본 발명의 폴리펩티드의 결합 여부의 확인, 검출 및 정량을 용이하게 하기 위하여, 본 발명의 폴리펩티드는 표지된 상태로 제공될 수 있다. 즉, 검출가능한 표지에 링크(예: 공유 결합 또는 가교)되어 제공될 수 있다. 상기 검출가능한 표지는 발색효소(예: 퍼옥시다제, 알칼라인 포스파타제), 방사성 동위원소(예: ¹²⁵I, ³²P, ³⁵S), 크로모포어(chromophore), 발광물질 또는 형광물질(예: FITC, RITC, 형광단백질(GFP(Green Fluorescent Protein); EGFP(Enhanced Green Fluorescent Protein), RFP(Red Fluorescent Protein); DsRed(Discosoma sp. red fluorescent protein); CFP(Cyan Fluorescent Protein), CGFP(Cyan Green Fluorescent Protein), YFP(Yellow Fluorescent Protein), Cy3, Cy5 및 Cy7.5), 상자성입자(super paramagnetic particles) 또는 초상자성입자(ultrasuper paramagnetic particles)일 수 있다.

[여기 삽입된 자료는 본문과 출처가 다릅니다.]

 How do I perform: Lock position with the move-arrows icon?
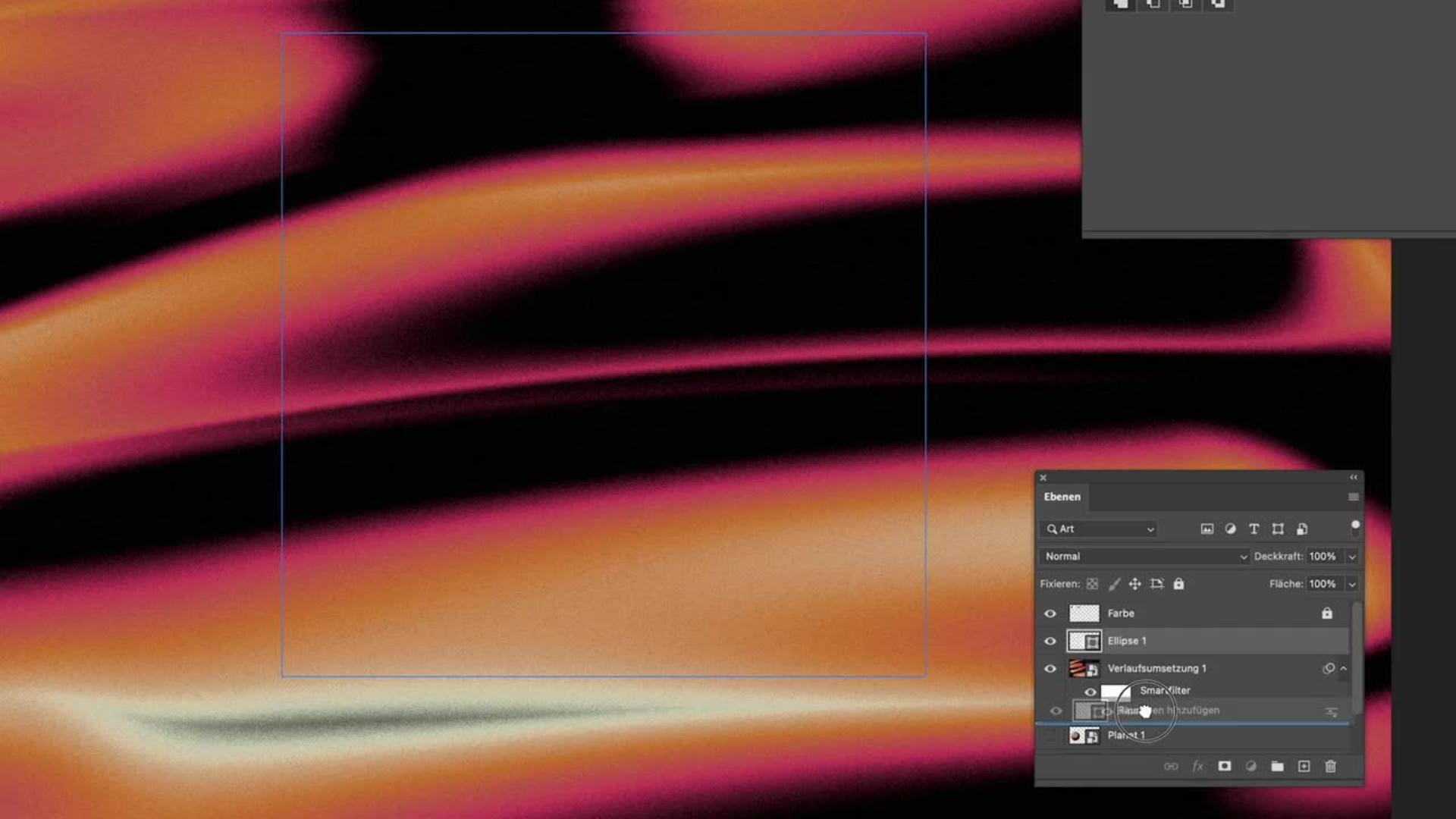point(1134,584)
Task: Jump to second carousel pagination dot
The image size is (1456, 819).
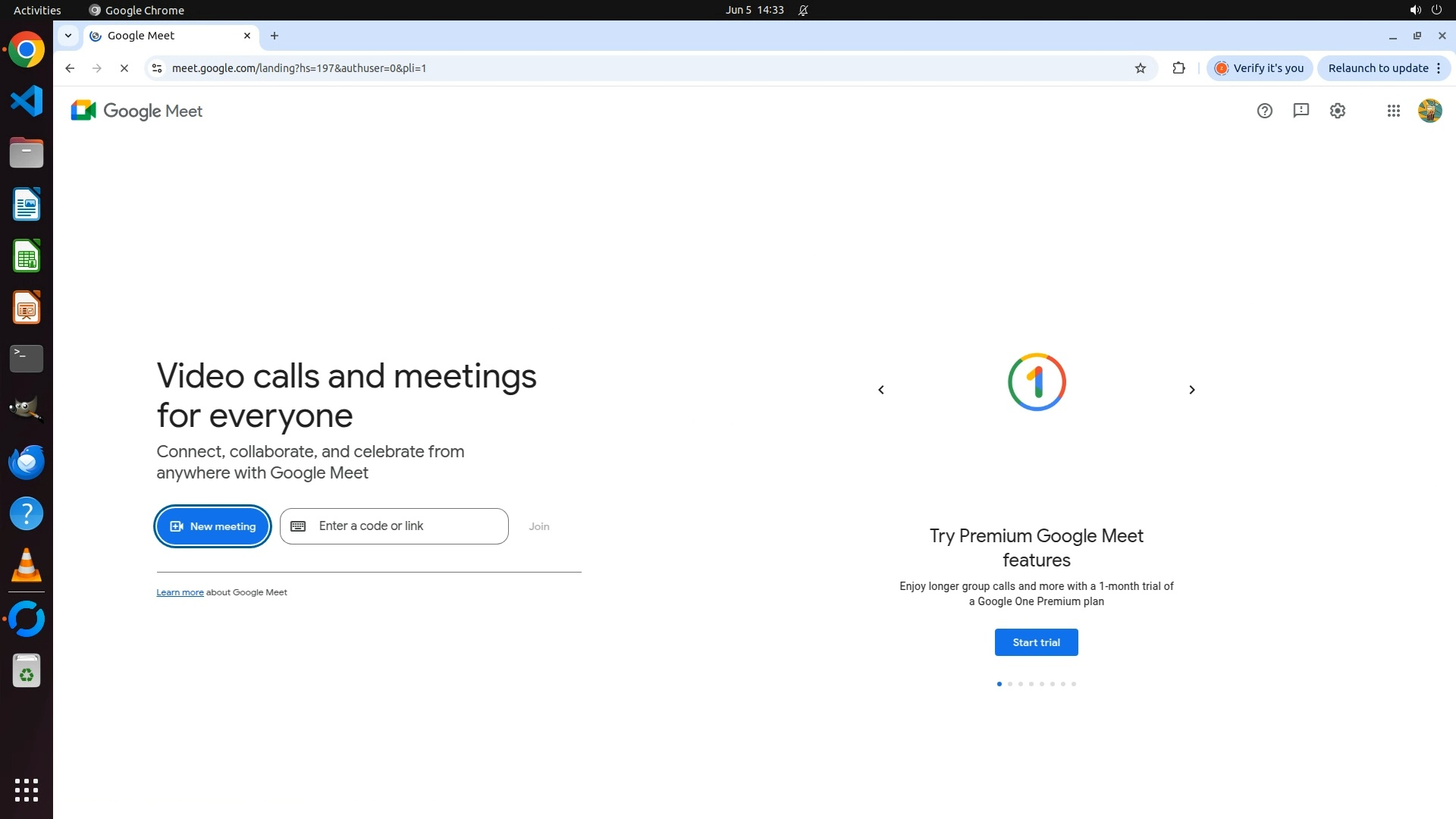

표지에 따른 검출 방법은 당업계에 널리 알려져 있으나, 예를 들어 다음과 같은 방법에 의해 수행될 수 있다. 만약 검출가능한 표지로 형광물질을 이용하는 경우에는 면역형광염색법을 이용할 수 있다. 예컨대, 형광물질로 표지된 본 발명의 폴리펩티드를 시료와 반응시키고 미결합 또는 비특이적인 결합 산물을 제거한 다음 형광현미경 하에서 펩티드에 의한 형광을 관찰할 수 있다. 또한 검출가능한 표지로 효소를 이용하는 경우에는 효소반응을 통한 기질의 발색반응에 의해 흡광도를 측정하고, 방사선 물질인 경우에는 방사선 방출량을 측정함으로써 수행할 수 있다.

또한, 본 발명의 폴리펩티드는 포스파티딜세린을 세포 표면으로 노출하는 세포와 특이적으로 결합할 수 있으며, 사멸세포(apoptotic cell)에서 포스파티딜세린이 세포막으로 노출되므로 본 발명은 본 발명의 폴리펩티드를 유효성분으로 포함하는 사멸세포(apoptotic cell) 검출용 조성물을 제공한다. 상기에서 사멸세포의 검출은 이에 한정되지는 않으나, 예를 들어, 상기 포스파티딜세린의 검출시의 방법을 이용할 수 있으며, 상기에서 기재한 바와 같이 본 발명의 폴리펩티드의 결합 여부의 확인, 검출 및 정량을 용이하게 하기 위하여, 본 발명의 폴리펩티드는 표지된 상태로 제공될 수 있다. 검출된 결과는 검출표지에 따른 공지된 영상화 방법에 따라 영상화될 수도 있다.

또한 본 발명의 폴리펩티드는 포스파티딜세린을 세포 표면으로 노출하는 세포와 특이적으로 결합할 수 있으므로 약물을 상기 세포에 선택적으로 전달하는 지능형 약물 전달체로서 사용할 수 있다. 따라서, 본 발명의 폴리펩티드를 유효성분 으로 포함하는 약물 전달용 조성물을 제공한다.

상기한 바와 같이, 세포막의 외부로 포스파티딜세린의 발현 증가는 흑색종 및 대장암 세포(Utsugi, T. et al., Cancer Res. 1991, 15:3062-3066), 난소암 세포(Rao, L. et al., Thromb Res. 1992, 67:517-531), 위암 및 간암 세포(Sugimura, M. et al., Blood Coagul. Fibrinolysis. 1994, 5:365-373; Woehlecke, H. et al., Biochem J. 2003, 376:489-495), 암조직의 내피세포(Ran, S. et al., Cancer Res. 2002, 62:6132-6140) 등 여러 종양세포에서 나타나며, 이것은 미분화성 발암성 세포(undifferentiated tumorigenic cell)에서 더욱 저명하게 나타난다. 종양조직은 또한 포스파티딜세린을 세포막의 외부로 노출하는 소혈관을 방출한다(Ran, S. et al., Cancer Res. 2002, 62:6132-6140; Zwaal, R.F.A. et al., Blood. 1997, 89:1121-1132).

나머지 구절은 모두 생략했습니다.